The UK – and London specifically – has long been a favoured location for servicing unexplained wealth, especially for individuals from Russia and the former Soviet states, despite steps taken in 2015 and 2020.
In April 2021, the government passed new Global Anti-Corruption Sanctions Regulations to target foreign public officials involved in bribery and misappropriating public funds, and any companies or individuals in the UK facilitating their actions. The regulations were similar to existing arrangements in the US. However, the UK continued to face the problem that the burden of proof on whether an individual’s wealth has been acquired legally tends to be determined according to whether it was assessed to be so acquired in the country of origin. This ignored the fact that the legal system in Russia and other parts of the world rarely makes this adjudication, other than for domestic political purposes.
The result was that, as Russia’s military pressure on Ukraine intensified in January 2022, the UK came under increased internal and external criticism, including from the US, as it raced to design a legal framework under which it could target oligarchs whose acquisition of vast wealth inside the Russian economy was seen as indirectly propping up the regime in the Kremlin. It was not until the end of that month that the government announced it would introduce legislation to target the UK-based assets of individuals engaged in undermining democracy. The legislation passed on 10 February, just two weeks before Russia’s invasion of Ukraine. The UK subsequently found itself in the embarrassing position of inching its way through sanctioning small numbers of Russian oligarchs under the new system, while the US and, surprisingly, the EU coordinated sanctions on hundreds of such individuals.
Nevertheless, at the time this paper was being compiled, in early 2022, the UK government was fully aligned with the US and the EU, and had jointly introduced an unprecedented set of sanctions against the regime of President Vladimir Putin and the Russian economy, including cutting the Central Bank of the Russian Federation (Bank of Russia) off from UK financial markets and steadily targeting a growing number of Russian banks and other economic actors in the effort to punish Putin for his attack on Ukraine and to build leverage for a future diplomatic solution.

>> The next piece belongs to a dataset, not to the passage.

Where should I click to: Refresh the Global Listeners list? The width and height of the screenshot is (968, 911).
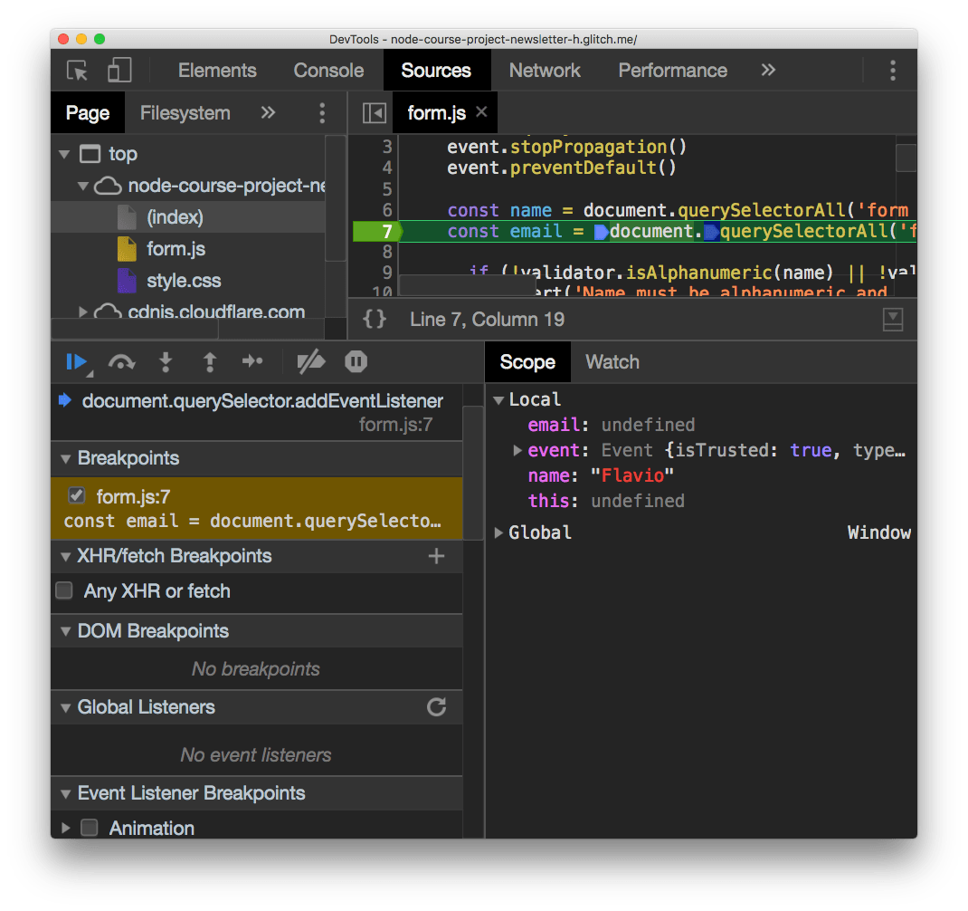[x=436, y=707]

Supporting international security
In terms of contributing to the security of an international order that is aligned with the UK’s interests and values, the government has lived up to many of the main objectives that it laid out in the Integrated Review. In November 2020, the government committed an additional £16.5 billion to its defence budget over four years, raising its defence spending as a proportion of GDP above 2 per cent and making it, for now, the third largest spender on defence in the world in 2021 behind the US and China. While much of this increase will go to fill gaps in funding for its ambitious procurement programme, the net result will be greater capacity to support its commitments to NATO and further afield.